1. The holy sages instituted the hexagrams, so that phenomena might be perceived therein. They appended the judgments, in order to indicate good fortune and misfortune.
The hexagrams of the Book of Changes are representations of earthly phenomena. In their interrelation they show the interrelation of events in the world. Thus the hexagrams were representations of ideas. But these images or phenomena revealed only the actual; there still remained the problem of extracting counsel from them, in order to determine whether a line of action derived from the image was favorable or harmful, whether it should be adopted or avoided. To this extent the foundation of the Book of Changes was already in existence in the time of King Wen, The hexagrams were, so to speak, oracle pictures showing what event might be expected to occur under certain circumstances. King Wen and his son then added the interpretations; from these it could be ascertained whether the course of action indicated by the images augured good or ill. This marked the entrance of freedom of choice. From that time on one could see, in the representation of events, not only what might be expected to happen but also where it might lead. With the complex of events immediately before one in image form, one could follow the courses that promised good fortune and avoid those that promised misfortune, before the train of events had actually begun.
2. As the firm and the yielding lines displace one another, change and transformation arise.
This brings out specifically the degree to which events in the world are represented in the Book of Changes.

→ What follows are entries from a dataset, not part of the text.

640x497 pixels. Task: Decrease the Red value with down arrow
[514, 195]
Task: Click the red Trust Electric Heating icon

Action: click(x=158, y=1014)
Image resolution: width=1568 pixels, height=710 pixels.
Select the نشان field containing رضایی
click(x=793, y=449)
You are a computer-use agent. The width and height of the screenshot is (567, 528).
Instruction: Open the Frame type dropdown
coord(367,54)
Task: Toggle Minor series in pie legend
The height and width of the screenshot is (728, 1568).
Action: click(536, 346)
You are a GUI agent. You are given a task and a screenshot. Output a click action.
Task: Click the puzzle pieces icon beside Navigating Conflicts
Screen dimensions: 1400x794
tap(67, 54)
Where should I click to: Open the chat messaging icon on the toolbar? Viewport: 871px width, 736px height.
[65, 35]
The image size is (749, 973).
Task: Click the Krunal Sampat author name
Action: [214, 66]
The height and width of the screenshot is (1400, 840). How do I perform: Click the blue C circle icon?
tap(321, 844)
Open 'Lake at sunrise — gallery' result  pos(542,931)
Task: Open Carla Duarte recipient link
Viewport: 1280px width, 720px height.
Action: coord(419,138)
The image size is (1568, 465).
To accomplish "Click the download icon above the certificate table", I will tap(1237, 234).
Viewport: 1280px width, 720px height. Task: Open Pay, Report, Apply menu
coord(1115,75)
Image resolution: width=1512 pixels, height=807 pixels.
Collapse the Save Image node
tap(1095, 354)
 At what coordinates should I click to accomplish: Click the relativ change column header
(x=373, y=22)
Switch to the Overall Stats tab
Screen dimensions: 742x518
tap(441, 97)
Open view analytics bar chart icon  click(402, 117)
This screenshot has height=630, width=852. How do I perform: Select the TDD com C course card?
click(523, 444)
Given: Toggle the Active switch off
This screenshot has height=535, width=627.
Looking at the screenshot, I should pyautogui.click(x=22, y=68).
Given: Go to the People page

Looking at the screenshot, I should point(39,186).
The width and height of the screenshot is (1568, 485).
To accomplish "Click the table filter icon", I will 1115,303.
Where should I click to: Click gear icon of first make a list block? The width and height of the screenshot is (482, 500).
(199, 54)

The hexagrams are made up of firm and yielding lines. Under certain conditions the firm and the yielding lines change; the firm lines are transformed and softened, the yielding lines change and become firm. Thus we have a reproduction of the alternation in world phenomena.
3. Therefore good fortune and misfortune are the images of gain and loss; remorse and humiliation are the images of sorrow and forethought.
When the trend of an action is in harmony with the laws of the universe, it leads to attainment of the desired goal, this is expressed in the appended phrase "Good fortune." If the trend is in opposition to the laws of the universe, it necessarily leads to loss; this is indicated by the judgment "Misfortune." There are also trends that do not lead directly to a goal but are rather what might be called deviations in direction. However, if a trend has been wrong, and we feel sorrow in time, we can avoid misfortune, if we turn back, we can still achieve good fortune. This situation is indicated by the judgment "Remorse." This judgment, then, contains an exhortation to feel sorrow and turn back. On the other hand, a given trend may have been right at the start, but one may become indifferent and arrogant, and heedlessly slip from good fortune into misfortune. This is indicated by the judgment "Humiliation." This judgment, then, contains an admonition to exercise forethought, to check oneself when on the wrong path and turn back to good fortune.
4. Change and transformation are images of progress and retrogression. The firm and the yielding are images of day and night. The movements of the six lines contain the ways of the three primal powers.
Change is the conversion of a yielding line into a firm one. This means progress. Transformation is the conversion of a firm line into a yielding one. This means retrogression. The firm lines are representations of light; the yielding lines, of darkness. The six lines of each hexagram are divided among the three primal powers, heaven, earth, and man. The two lower places are those of the earth, the two middle places belong to man, and the two upper ones to heaven. This section shows the extent to which the content of the Book of Changes reproduces the conditions of the world.
5. Therefore it is the order of the Changes that the superior man devotes himself to and that he attains tranquility by. It is the judgments on the individual lines that the superior man takes pleasure in and that he ponders on.
From this point on we are shown the correct use of the Book of Changes. For the very reason that the Book of Changes is a reproduction of all existing conditions--with its appended judgments indicating the right course of action--it becomes our task to shape our lives according to these ideas, so that life in its turn becomes a reproduction of this law of change. This is not the kind of idealism that artificially imposes an inflexible abstract pattern on life of quite different mold. On the contrary, the Book of Changes embraces the essential meaning of the various situations of life: thus we are in position to shape our lives meaningfully, by acting in accordance with order and sequence, and doing in each case what the situation requires. In this way we are equal to every situation, because we accept its meaning without resistance, and so we attain peace of soul. Thus our actions are set in order, and the mind also is satisfied, for when we meditate upon the judgments on the individual lines, we intuitively perceive the interrelationships in the world.
6. Therefore the superior man contemplates these images in times of rest and meditates on the judgments. When he undertakes something, he contemplates the changes and ponders on the oracles. Therefore he is blessed by heaven. "Good fortune. Nothing that does not further."
Here times of rest and of action are mentioned. During times of rest, experience and wisdom are obtained by mediation on the images and judgments of the book. During times of action we consult the oracle through the medium of the changes arising in the hexagrams as a result of manipulation of the yarrow stalks, and follow according to indication the counsels for action thus supplied.